** START OF Article **
I have a vent mount.
The heater softened the plastic in winter.
Now the phone and the mount fall together.


----------



## ginseng41 (Nov 30, 2014)

I never use GPS while ubering since I know every road in town. Mounting it would be a nightmare and a distraction as I couldn't easily silence the obnoxious texts they seem to send me only while a passenger is in the car. Also, my case doesn't even work in a mount (wallet one). If I get any alerts for this, I'll be pissed


----------



## Bart McCoy (Nov 4, 2014)

ginseng41 said:


> I never use GPS while ubering since I know every road in town. Mounting it would be a nightmare and a distraction as I couldn't easily silence the obnoxious texts they seem to send me only while a passenger is in the car. Also, my case doesn't even work in a mount (wallet one).



How long have you been Ubering, you never had a pax go out of your town? then what? You know every street and where every hundred block is on the street so that you know you're taking the most efficient route? You must live in a small town if everybody stays in town
Even with no mount, Is it a distraction for you to reach over and silence the phone if it was going off every 5min? Isn't that more of a distraction since you're looking away from the road instead of close to the road if the phone was mounted straightforward at eye level?
Im sure there's a mount on Amazon that will fit a wallet case. Also, you could just take the phone out the case....


----------



## AceManShow (Sep 24, 2015)

tohunt4me said:


> I like to throw phone around the car and scream every now and then.
> 
> When I do 110 with no passengers, it is none of their business.
> 
> ...


L m a o


----------



## Trebor (Apr 22, 2015)

You can disable the phone's motion settings for the Uber app.


----------



## ginseng41 (Nov 30, 2014)

Bart McCoy said:


> How long have you been Ubering, you never had a pax go out of your town? then what? You know every street and where every hundred block is on the street so that you know you're taking the most efficient route? You must live in a small town if everybody stays in town
> Even with no mount, Is it a distraction for you to reach over and silence the phone if it was going off every 5min? Isn't that more of a distraction since you're looking away from the road instead of close to the road if the phone was mounted straightforward at eye level?
> Im sure there's a mount on Amazon that will fit a wallet case. Also, you could just take the phone out the case....


I delivered pizza here for q2 years so yup I know every single road better than GPS and the house numbers too. It's a small town though and the GPS is way off even on locating stuff here. The only places out of town I've taken people to are airports so I know those and I've been doing this for 2 years almost. 
Nope it's a silence by finger slide so I don't have to look.
** END OF Article **
## Tasks to perform
1. Reproduce the phone-mount thread word for word, from "I delivered pizza" down to "2 years almost.".
2. Answer these questions using the phone-mount thread:
(a) What softened the plastic of the vent mount?
(b) What kind of phone case does ginseng41 use?
(c) To which out-of-town places has ginseng41 taken people?
3. Write the next part of the phone-mount thread, picking up right after its final sentence.
** START OF Excerpted records **
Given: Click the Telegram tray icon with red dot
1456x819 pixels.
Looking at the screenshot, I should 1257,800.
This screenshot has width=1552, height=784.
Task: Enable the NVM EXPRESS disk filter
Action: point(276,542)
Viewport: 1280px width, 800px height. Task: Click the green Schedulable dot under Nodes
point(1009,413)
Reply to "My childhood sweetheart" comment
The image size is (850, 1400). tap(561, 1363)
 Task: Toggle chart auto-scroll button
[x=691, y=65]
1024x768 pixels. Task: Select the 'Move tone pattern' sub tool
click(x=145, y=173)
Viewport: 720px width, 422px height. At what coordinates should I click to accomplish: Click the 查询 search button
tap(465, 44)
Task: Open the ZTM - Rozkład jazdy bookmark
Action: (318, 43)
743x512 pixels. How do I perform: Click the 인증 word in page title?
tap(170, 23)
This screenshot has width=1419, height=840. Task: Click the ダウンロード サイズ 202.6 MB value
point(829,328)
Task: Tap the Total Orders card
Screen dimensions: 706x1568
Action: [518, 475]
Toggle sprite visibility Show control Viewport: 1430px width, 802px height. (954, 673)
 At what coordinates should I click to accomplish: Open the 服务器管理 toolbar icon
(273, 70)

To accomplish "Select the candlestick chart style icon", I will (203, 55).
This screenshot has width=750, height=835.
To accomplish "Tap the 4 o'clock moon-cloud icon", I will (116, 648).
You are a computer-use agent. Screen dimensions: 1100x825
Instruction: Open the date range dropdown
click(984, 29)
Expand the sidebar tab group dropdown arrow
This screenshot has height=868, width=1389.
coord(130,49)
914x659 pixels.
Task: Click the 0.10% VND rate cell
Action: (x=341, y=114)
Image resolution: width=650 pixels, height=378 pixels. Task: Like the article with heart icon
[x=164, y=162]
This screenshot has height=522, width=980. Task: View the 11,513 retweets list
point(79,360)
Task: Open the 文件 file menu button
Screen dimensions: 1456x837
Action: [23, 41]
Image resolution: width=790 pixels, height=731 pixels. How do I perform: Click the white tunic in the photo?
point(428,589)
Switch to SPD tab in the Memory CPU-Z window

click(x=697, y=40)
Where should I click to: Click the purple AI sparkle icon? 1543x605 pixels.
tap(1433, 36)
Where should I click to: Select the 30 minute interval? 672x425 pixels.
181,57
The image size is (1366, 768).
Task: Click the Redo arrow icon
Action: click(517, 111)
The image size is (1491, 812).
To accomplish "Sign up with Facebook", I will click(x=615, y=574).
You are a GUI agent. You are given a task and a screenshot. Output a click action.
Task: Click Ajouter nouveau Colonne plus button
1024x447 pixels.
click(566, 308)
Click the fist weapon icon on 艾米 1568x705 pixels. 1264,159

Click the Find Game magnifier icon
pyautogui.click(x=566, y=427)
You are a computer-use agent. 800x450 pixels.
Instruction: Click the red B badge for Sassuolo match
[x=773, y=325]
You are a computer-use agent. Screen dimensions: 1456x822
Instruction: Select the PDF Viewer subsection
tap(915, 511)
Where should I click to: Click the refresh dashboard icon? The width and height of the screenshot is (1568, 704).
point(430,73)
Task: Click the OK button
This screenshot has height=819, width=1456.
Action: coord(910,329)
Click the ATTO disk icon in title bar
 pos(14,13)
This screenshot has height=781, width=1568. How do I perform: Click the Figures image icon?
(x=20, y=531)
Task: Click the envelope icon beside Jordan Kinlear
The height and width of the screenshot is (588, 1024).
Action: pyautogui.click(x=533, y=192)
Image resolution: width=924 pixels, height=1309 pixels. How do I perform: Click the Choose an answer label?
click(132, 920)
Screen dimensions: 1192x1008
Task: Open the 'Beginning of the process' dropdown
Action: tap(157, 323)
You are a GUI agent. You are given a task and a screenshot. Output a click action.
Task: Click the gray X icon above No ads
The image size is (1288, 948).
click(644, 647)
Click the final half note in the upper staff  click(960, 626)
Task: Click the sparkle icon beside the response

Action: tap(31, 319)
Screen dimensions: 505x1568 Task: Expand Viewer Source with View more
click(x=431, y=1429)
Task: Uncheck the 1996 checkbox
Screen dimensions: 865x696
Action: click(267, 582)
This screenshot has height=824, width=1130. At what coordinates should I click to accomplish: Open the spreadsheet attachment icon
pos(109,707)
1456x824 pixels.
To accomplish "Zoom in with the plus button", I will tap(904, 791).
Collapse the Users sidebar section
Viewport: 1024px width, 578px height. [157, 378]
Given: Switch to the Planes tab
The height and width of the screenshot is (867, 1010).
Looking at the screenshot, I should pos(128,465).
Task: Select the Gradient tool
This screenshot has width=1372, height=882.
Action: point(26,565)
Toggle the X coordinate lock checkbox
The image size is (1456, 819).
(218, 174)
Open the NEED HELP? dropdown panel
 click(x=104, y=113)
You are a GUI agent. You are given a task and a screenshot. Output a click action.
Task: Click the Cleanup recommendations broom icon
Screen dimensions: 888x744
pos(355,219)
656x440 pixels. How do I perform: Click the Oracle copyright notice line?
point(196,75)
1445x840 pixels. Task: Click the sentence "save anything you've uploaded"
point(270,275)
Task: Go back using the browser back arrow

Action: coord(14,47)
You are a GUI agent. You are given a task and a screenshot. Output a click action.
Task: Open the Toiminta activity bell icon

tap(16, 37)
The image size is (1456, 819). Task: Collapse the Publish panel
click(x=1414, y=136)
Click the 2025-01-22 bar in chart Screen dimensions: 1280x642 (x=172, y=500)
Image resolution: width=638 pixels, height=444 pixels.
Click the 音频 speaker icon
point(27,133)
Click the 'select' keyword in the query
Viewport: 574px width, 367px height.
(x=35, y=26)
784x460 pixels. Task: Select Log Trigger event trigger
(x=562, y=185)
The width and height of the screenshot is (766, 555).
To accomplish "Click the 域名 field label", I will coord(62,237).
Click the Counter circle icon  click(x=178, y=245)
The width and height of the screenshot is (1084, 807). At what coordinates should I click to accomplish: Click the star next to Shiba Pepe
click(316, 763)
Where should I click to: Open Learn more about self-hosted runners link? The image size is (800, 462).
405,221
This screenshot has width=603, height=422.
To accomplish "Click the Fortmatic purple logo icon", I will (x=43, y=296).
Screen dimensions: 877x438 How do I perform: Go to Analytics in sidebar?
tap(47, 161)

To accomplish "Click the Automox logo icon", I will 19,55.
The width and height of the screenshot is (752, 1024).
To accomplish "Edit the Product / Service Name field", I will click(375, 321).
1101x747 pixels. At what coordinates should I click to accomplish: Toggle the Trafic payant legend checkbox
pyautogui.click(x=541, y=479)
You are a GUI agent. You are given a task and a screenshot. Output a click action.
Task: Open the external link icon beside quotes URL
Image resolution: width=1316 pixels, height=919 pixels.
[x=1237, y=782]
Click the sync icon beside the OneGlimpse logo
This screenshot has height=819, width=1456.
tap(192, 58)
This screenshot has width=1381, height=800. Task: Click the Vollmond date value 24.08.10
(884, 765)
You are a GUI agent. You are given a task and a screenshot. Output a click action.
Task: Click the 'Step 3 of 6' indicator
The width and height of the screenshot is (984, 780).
** END OF Excerpted records **
## In response
1.
I delivered pizza here for q2 years so yup I know every single road better than GPS and the house numbers too. It's a small town though and the GPS is way off even on locating stuff here. The only places out of town I've taken people to are airports so I know those and I've been doing this for 2 years almost.

2.
(a) The heater, in winter.
(b) A wallet case.
(c) Airports.

3.
Anything in my line of vision is distracting so how on earth would any mount not cause this issue? I'm even annoyed seeing other cars DVD players through rear windows


----------



## tohunt4me (Nov 23, 2015)

Trebor said:


> You can disable the phone's motion settings for the Uber app.


That Uber koolaide is making me mightily thirsty . . . do you have BONUS cups,and guarantee ice ?


----------



## ginseng41 (Nov 30, 2014)

tohunt4me said:


> That Uber koolaide is making me mightily thirsty . . . do you have BONUS cups,and guarantee ice ?


If I disable the motion settings, will it cause any issues for mileage tracking? I really just don't trust uber to rely solely on GPS as I've had a problem in the past with inaccurate mileage


----------



## tohunt4me (Nov 23, 2015)

ginseng41 said:


> If I disable the motion settings, will it cause any issues for mileage tracking? I really just don't trust uber to rely solely on GPS as I've had a problem in the past with inaccurate mileage


Different feature.
This is the gyro( level bubble) feature of your phone.
Will not affect speed tracking,or g.p.S. tracking,or audio & video.

All other monitoring remains.


----------



## ginseng41 (Nov 30, 2014)

tohunt4me said:


> Different feature.
> This is the gyro( level bubble) feature of your phone.
> Will not affect speed tracking,or g.p.S. tracking,or audio & video.
> 
> All other monitoring remains.


I can't seem to figure out how to do this. The more that I think about it, the more concerned I am that they'll get me for this one. I tend to go running almost daily with the app on and I can only imagine what they would think I'm doing in my car.


----------



## ChrisJ (Mar 21, 2016)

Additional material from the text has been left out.